Задания
a - Какого числа штаб Добровольческой армии покинул город, согласно отрывку об эвакуации Харькова?
b - Продолжите отрывок об эвакуации Харькова, начав сразу после его последнего предложения.

Отрывок со страницы
============

А ведь почти только месяц тому назад [Даватц эвакуировался из Харькова 25 ноября 1919 года — прим.] я сидел в качестве члена Управы в Харькове, который судорожно сжимался от наступающих красных. Встречались, говорили, что-то делали, что-то подписывали, а сами думали: как уехать? как бы не застрять в этой сутолоке «разгрузки».

Штаб Добровольческой армии во главе с В. З. Май-Маевским эвакуировался из города 10 декабря. Как пишет П. Н. Врангель, с оставлением штабом харьковского телефонного узла нарушилась связь между частями[20]. В последние 2 дня перед оставлением Харьков эвакуация происходила хаотически, не функционировал городской транспорт, нарушилось железнодорожное сообщение. Усложняли ситуацию попытки восстаний в городе, предпринимаемых большевистским подпольем.

============

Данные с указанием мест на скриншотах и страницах

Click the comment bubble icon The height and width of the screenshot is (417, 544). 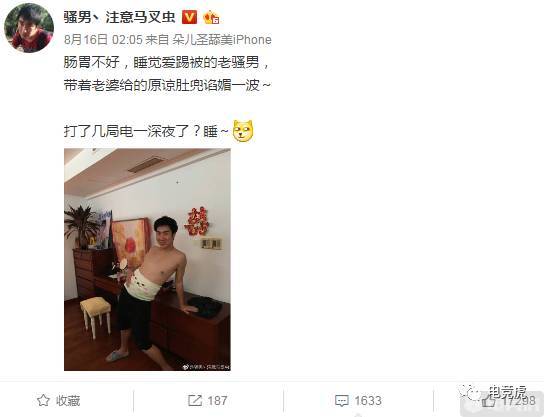tap(342, 401)
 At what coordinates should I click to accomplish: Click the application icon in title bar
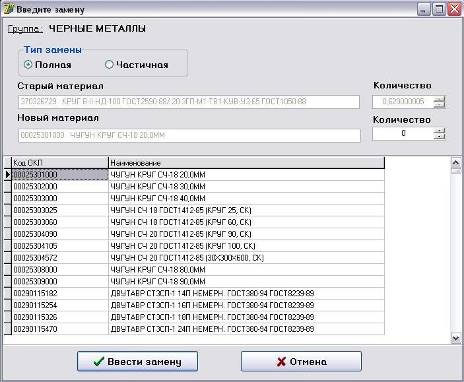8,8
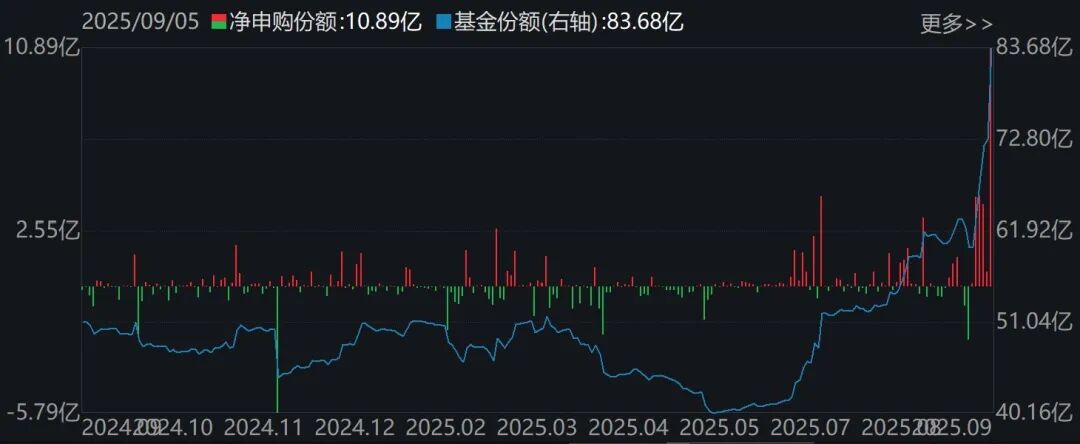1080x444 pixels.
Task: Click the 51.04亿 right axis label
Action: click(1035, 321)
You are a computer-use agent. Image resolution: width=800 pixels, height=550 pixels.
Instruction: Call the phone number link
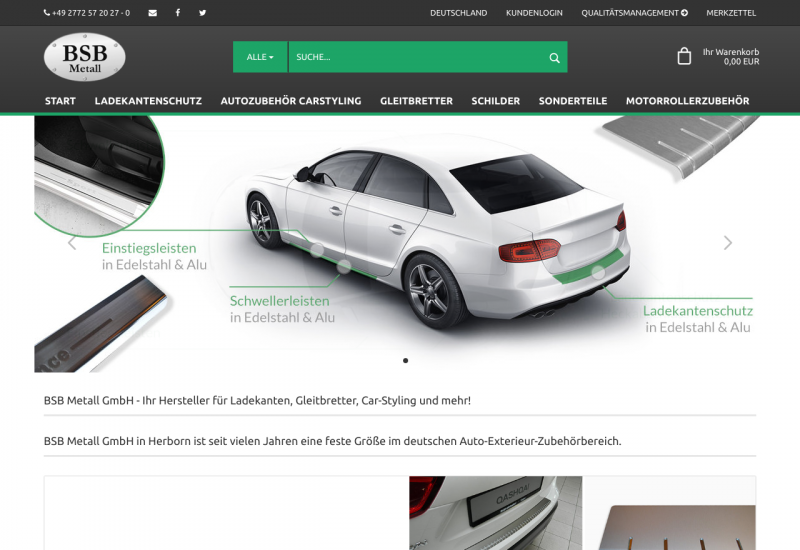pos(87,13)
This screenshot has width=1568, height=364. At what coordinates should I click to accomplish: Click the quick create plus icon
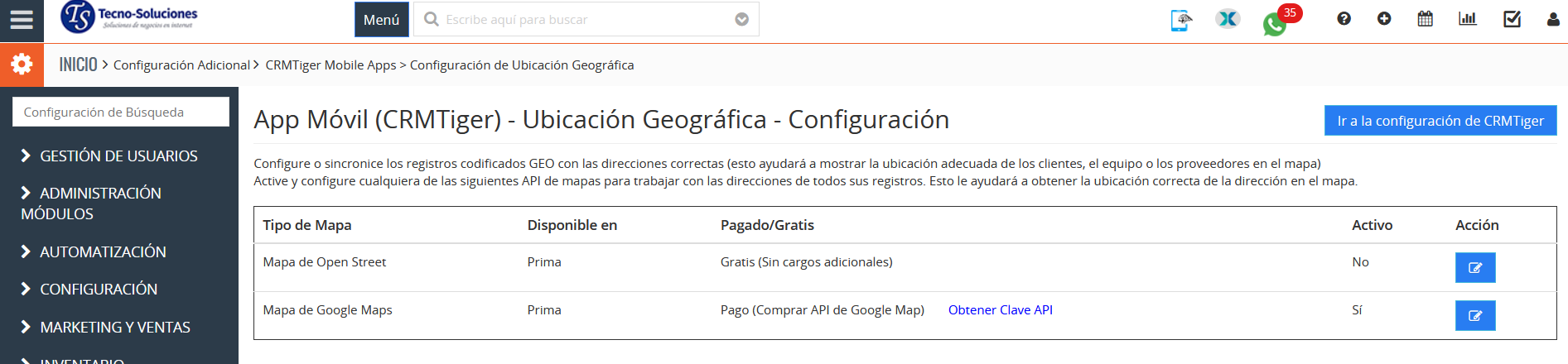coord(1384,19)
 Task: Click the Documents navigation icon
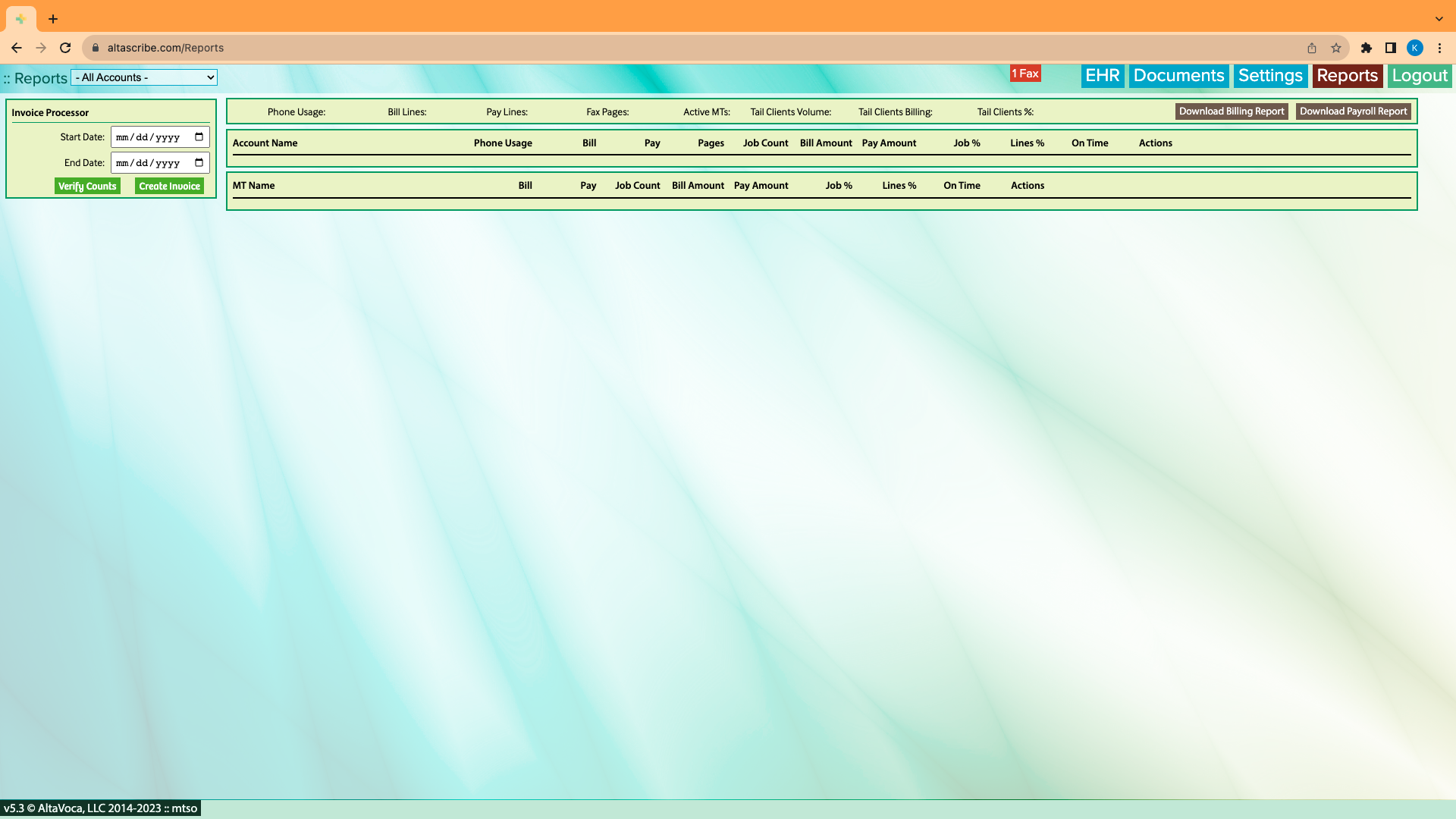pos(1178,76)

============

Ответы к заданиям
a - 10 декабря.

b -
Попытки организации обороны

Харьков в декабре 1919 года от наступающих частей РККА обороняли силы Добровольческого (1-го Армейского) корпуса генерала А. П. Кутепова. Основное сопротивление отступающие части ВСЮР оказывали северо-восточнее города. При отступлении сил Белого движения из Харькова 6-12 декабря город крупными силами не оборонялся и был отдан практически без боя. Некоторые отступающие части делали попытки осуществлять только локальное сопротивление.

Алексеевцы и марковцы

Алексеевские части, отступая, в Харьков не попали, обогнув его с востока. Марковские части при отступлении с севера в середине декабря 1919 года прошли преимущественно восточнее города, через село Рогань. Часть войск марковской пехотной дивизии под прикрытием бронепоезда «Грозный» была вывезена из города в ночь с 11 на 12 декабря эшелонами с Южного вокзала в сторону Изюма.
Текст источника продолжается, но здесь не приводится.